Attached to the rover was a bed-frame-like descent stage containing a cluster of eight retrorockets that lit and slowed the descent to just 2.7 kph—or barely walking speed—about 21 meters (70 ft.) above ground. At that point, in a bit of cosmic puppetry, the descent stage lowered the rover gently to the surface on nylon cables. The instant the on-board computer sensed that the rover was on the surface and supporting itself, the cables were severed and the descent stage fired its engines and flew off to crash into the surface a safe distance away.
Making every part of the descent more hair-raising was that it was in a sense done blind. Mars’s distance from Earth—202 million km (126 million mi.)—means radio transmissions from the spacecraft take more than 11 minutes to reach us. In other words, had the rover executed every part of its seven-minute descent perfectly and then gotten its cables snarled at the last moment and crashed on landing, the ground controllers would not have known it until 11 minutes later.
Now that Perseverance is on Mars, it will take its time before beginning its explorations. Ground controllers on Earth will spend the next month loading and calibrating software and configuring the rover’s suite of scientific instruments, including:
- an X-ray spectrometer to study fine-scale surface composition
- an ultraviolet spectrometer to look for organic compounds
- a ground penetrating radar
- an experimental system that will attempt to see if it’s possible to distill oxygen out of the planet’s carbon dioxide atmosphere, a key technology future astronauts will need to manufacture breathable air as well as rocket fuel
The rover’s most critical work, however, is to look for chemical signatures of fossilized life, as well as larger, macro features that could only be attributable to biology—for example, rocky, wavy mounds along the ancient shorelines, similar to formations found on Earth called stromatolites, which are formed by microbial colonies.

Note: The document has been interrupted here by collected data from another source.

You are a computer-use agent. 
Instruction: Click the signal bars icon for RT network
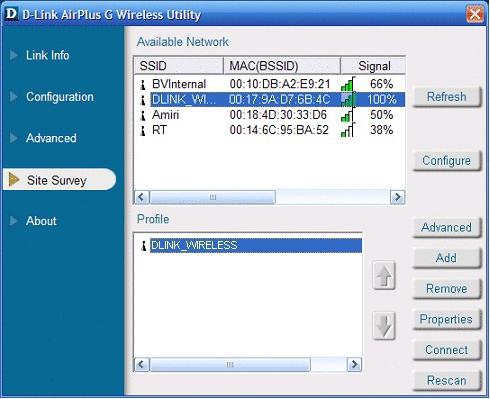(x=348, y=130)
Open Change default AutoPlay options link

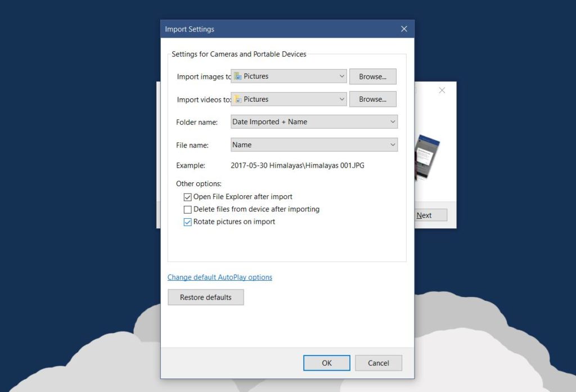pyautogui.click(x=219, y=277)
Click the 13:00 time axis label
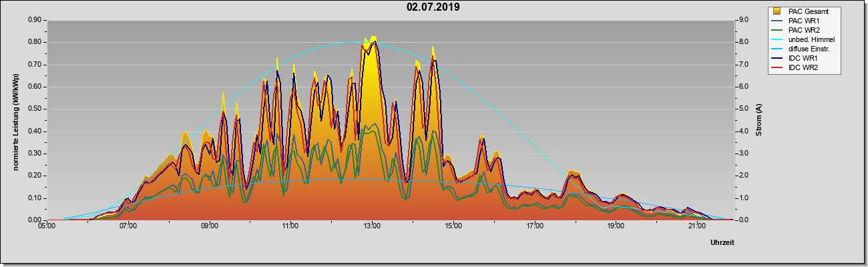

Perseverance itself was not the only machine that landed on Mars today. Tucked into the rover’s underbelly is the Ingenuity helicopter, a tiny 1.8 kg (4 lb.), 0.49 meter (19 in.) tall machine with two counter-rotating blades that spin at 2,400 rpm. Ingenuity has two cameras, no scientific instruments and decidedly modest goals: making five or so short test flights in the thin Martian air over the course of a month, just to prove the technology is practical, so that bigger iterations can be built for future missions, allowing for easy exploration of hills and mountains that a rover can’t negotiate. Still, enthusiasts are describing Ingenuity’s planned airborne exercises as nothing short of a Wright Brothers moment—the first powered flight of an aircraft on a planet other than Earth.
While Ingenuity might be the first aircraft to fly on the Red Planet, Perseverance is the ninth American spacecraft to set down on it. (The former Soviet Union is the only other Nation to accomplish that feat.) The rover’s mission is set to last at least one Martian year—or two Earth years. But if Perseverance is anything like its sister rover Curiosity, which was landed on Mars in 2012, was also pegged for just two Earth years and is still hard at work, it could exceed that minimal mission by a decade or more. What Perseverance will discover in that time is impossible to know. What it could discover—signs or even proof of extraterrestrial life—is thrilling to imagine.